DataOps Insights for Testers
Defining the Business Problems
A factory analogy for software is a powerful way to describe the varied problems testers face, and to highlight the assumptions entailed by our current thinking. Like other over-worked members of key technical staff, Testers are dubious of any claims that the newest way of thinking will actually amount to anything because they’ve been burned too many times. The fact remains, however, that disruption does occur – and sometimes at massive scale. We’ve got to be ready to follow good data and sensible deductions to consider new things - because insight always arises out of what we haven’t yet considered.

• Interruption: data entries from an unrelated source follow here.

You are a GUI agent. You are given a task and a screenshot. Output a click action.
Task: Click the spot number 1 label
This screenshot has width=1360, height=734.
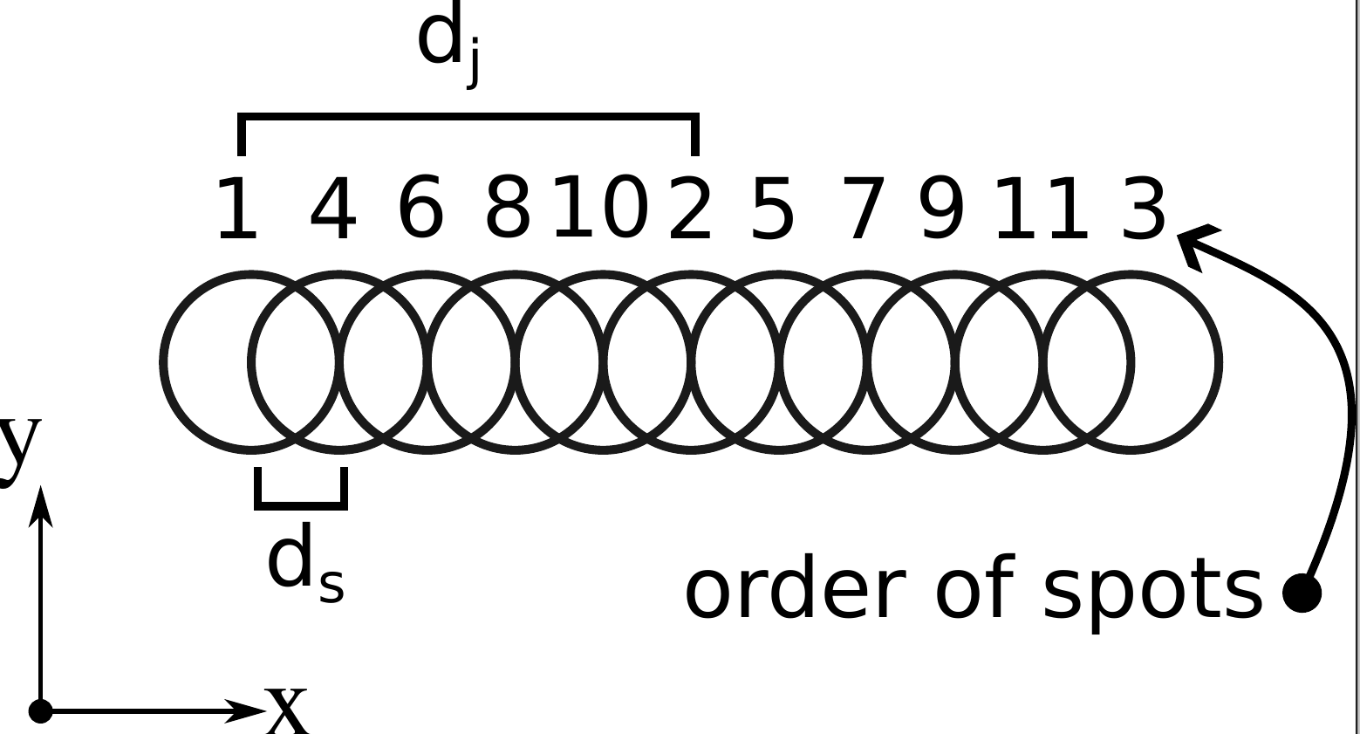coord(237,209)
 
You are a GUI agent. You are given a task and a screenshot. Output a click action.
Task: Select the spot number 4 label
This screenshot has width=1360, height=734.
coord(333,209)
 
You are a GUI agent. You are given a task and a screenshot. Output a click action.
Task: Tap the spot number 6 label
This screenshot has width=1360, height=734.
coord(421,208)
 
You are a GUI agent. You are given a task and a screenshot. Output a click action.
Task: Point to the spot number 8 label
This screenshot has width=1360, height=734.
coord(508,208)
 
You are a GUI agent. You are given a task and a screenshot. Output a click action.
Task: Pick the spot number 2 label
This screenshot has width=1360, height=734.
coord(690,209)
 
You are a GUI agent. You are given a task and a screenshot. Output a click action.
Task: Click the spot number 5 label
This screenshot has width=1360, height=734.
coord(773,209)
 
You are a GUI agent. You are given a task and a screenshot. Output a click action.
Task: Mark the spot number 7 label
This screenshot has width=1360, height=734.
coord(864,209)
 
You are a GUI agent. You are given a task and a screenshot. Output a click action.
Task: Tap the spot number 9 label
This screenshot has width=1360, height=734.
coord(942,208)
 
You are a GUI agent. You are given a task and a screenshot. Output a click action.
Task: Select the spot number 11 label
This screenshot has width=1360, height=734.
coord(1042,209)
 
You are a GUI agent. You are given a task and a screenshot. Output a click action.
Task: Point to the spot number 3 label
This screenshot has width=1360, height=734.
coord(1144,209)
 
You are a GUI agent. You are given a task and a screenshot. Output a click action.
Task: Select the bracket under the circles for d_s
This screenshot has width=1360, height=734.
coord(301,502)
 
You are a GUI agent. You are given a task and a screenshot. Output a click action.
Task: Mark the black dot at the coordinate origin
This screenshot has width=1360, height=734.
coord(40,711)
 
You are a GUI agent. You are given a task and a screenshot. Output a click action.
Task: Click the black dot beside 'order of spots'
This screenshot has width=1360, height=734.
coord(1302,593)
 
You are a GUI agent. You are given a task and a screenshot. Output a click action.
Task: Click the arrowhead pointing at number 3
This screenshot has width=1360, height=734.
coord(1195,242)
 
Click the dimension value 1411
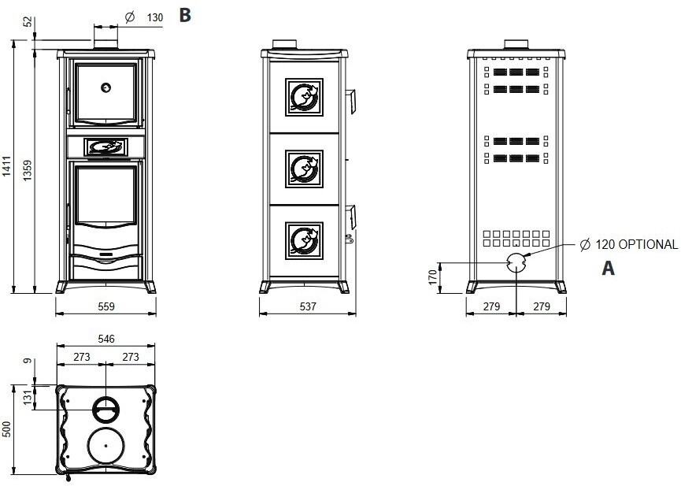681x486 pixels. coord(7,167)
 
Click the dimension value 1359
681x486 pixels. coord(28,170)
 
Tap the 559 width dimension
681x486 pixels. coord(106,306)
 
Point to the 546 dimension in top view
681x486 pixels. coord(106,339)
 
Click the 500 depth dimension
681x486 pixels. coord(7,430)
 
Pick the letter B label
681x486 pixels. coord(185,15)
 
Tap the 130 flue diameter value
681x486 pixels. coord(155,17)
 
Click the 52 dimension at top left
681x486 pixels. coord(28,23)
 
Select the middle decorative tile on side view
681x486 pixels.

“Provision speed, data freshness, data completeness, data synchronicity and consistency within and among datasets, distribution speed, resource availability, reproducibility, and repeatability [can] all contribute to longer deployment frequency.” And in the midst of these problems, competitors are finding ways to go faster and faster. “The best companies are deploying 30x faster, delivery times are dropping as much as 83%, and unicorns like Amazon are now deploying new software every second.” Here’s an (incomplete) short list of tester challenges DataOps can address:
- Context Switch Speed/Cost: What does the time and cost to shutdown/pause one thing and startup another thing do to tester productivity?
- Cost of Complexity– Our test data and test data delivery have too many steps, too much effort per step, and too many components.
- Cost of Optimizing Locally– Optimizing our own workflow often creates both the illusion of progress and an increasein cost.
- Time to Test Data/ Test Environment Ready– How long does it take to return to golden baseline or any baseline or any secure full-size baseline?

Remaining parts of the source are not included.